Vamos a ver cómo os cuento lo de la abdicación del emperador Carlos V, que tuvo lugar el 25 de octubre de 1555; que aquello pareció una boda gitana. Tres días duró el asunto. Lo que se ha venido en llamar Abdicaciones de Bruselas.
Para ser claro, un vodevil; un ahí os quedáis, que yo ya no estoy para estos trotes. Entre todos lo mataron y él solito dijo que se largaba para Yuste y quedaos con el percal, que el que dejaba —especialmente a su hijo Felipe con los territorios españoles, italianos y flamencos. Hors de categorie la cosa. A su hermano Fernando le tocaron en suerte los alemanes, aunque ya estaba más que acostumbrado al asunto— era de órdago a la grande, como se demostró posteriormente.
Físicamente, los que le vieron entrar en la sala morada del palacio de Coudenberg de Bruselas se quedaron a cuadros. El tipo que allí había acudido parecía tener más palos de los que realmente le caían —55 por entonces—, calvo y desdentado, asediado por todo tipo de achaques —una treintena de males, enfermedades y dolencias— y con menos ganas de seguir adelante que el reo ante la escalinata del cadalso. Que no estaba ya para muchas coplas se puede advertir en estas dos frases del discurso que abdicación que regaló a todos los presentes, su hijo Felipe incluido:
«Sé que para gobernar y administrar estos Estados y los demás que Dios me dio ya no tengo fuerzas, y que las pocas que han quedado se han de acabar presto…».

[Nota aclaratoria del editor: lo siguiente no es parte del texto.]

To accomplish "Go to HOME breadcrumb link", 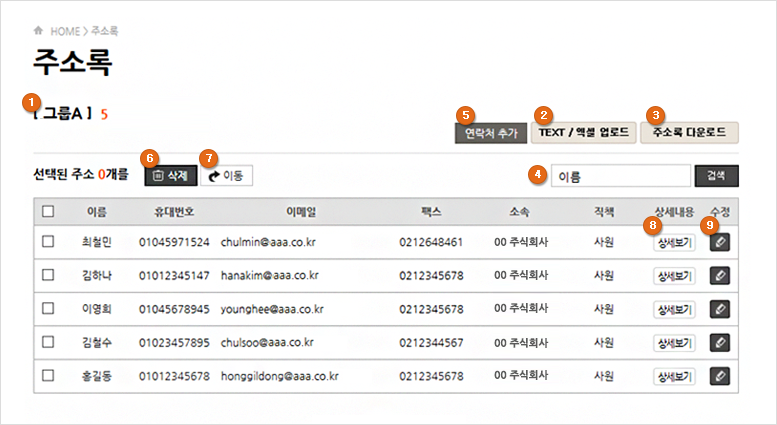I will [65, 31].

“Y porque ya en este tiempo me siento cansado, que no os puedo ser de ningún provecho, como bien veis cuál estoy tan acabado y deshecho, daría a Dios y a los hombres estrecha y rigurosa cuenta si no hiciese lo que tengo determinado, dejando el gobierno…».
Pues eso, para pocas coplas; aderezadas con unas ganas de echarse a llorar que te rilas y otras tantas de largarse en paz a Yuste que iban por el mismo camino.

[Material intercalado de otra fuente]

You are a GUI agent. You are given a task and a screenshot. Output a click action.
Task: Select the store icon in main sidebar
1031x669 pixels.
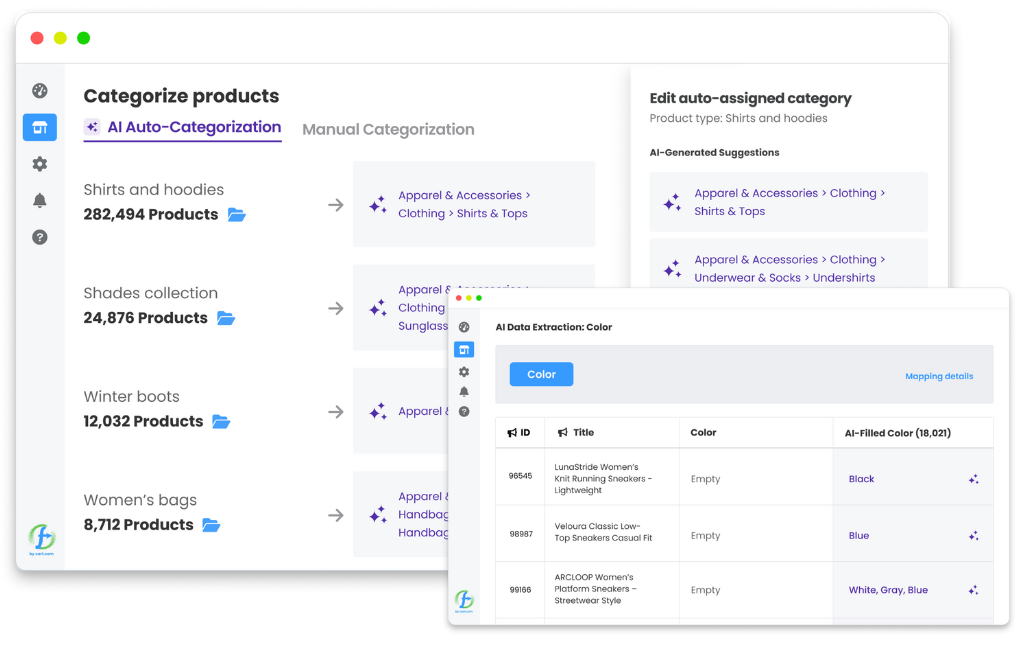click(40, 127)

Pero ¿Lo dejó todo porque se veía que ya no estaba, como digo, para más coplas? Entre todos lo mataron y él solo se murió, como dije algunas líneas más arriba. Para empezar, sí, estaba hasta los mismísimos de guerrear, de ir de un lado para otro. Y como ya veía a su hijo Felipe preparado —esto no va con segundas, ¿eh?—, pues tomó las de Yuste, repito; a lo que hay que unir que se había quedado más solo que la una: Lutero, Erasmo de Róterdam, Enrique VIII, Francisco I… Todos le habían tomado ya la delantera en eso de coger la puerta de salida; y también que de perras andaba con lo justo —y eso que América ya empezaba a generar riquezas a punta pala, pero se iban a la misma velocidad que venían—, pues sostener tanto territorio costaba lo suyo y su administración, muchos dolores de cabeza —el luteranismo cabalgando por el continente, los dominios españoles en Italia consolidados a base de sangre, sudor y lágrimas…—. Tanto le acongojaba el asunto de las perras, que en su testamento llegó a disculparse por querer vivir por encima de sus posibilidades, esto es, tirar de préstamos por aquí y por allá —él, un flamenco. Pero españolizado, ojo. Que todo se pega— para sufragar los muchos charcos en los que se había metido, préstamos que había que seguir devolviendo. Y cuando las perras entran por un caño y salen por dos o tres…
En consecuencia, que el 25 de octubre de 1555, el emperador Carlos V de Alemania —y I de España, para no se me moleste nadie— dijo a todos en Bruselas que él se piraba a Yuste hasta que Dios quisiera —casi tres años más quiso—, y ahí se quedaban con el percal. Que era para montar una fiesta, desde luego, como se vio después.
Valgan como ejemplo estos detalles: el emperador entró en la sala morada del palacio Imperial de Coudenbeg ayudado por Guillermo de Orange, quien unos cuantos años más tarde se la liaría parda a su hijo, Felipe II. Como consecuencia, para allá que subió el duque de Alba y pasó lo que pasó; y, a diferencia de su padre, que leyó su discurso en francés, el de Felipe II lo tuvo que leer el cardenal Granvela —Antonio Perrenot de Granvela, por precisar—, porque de francés Felipe II poco, y de flamenco menos.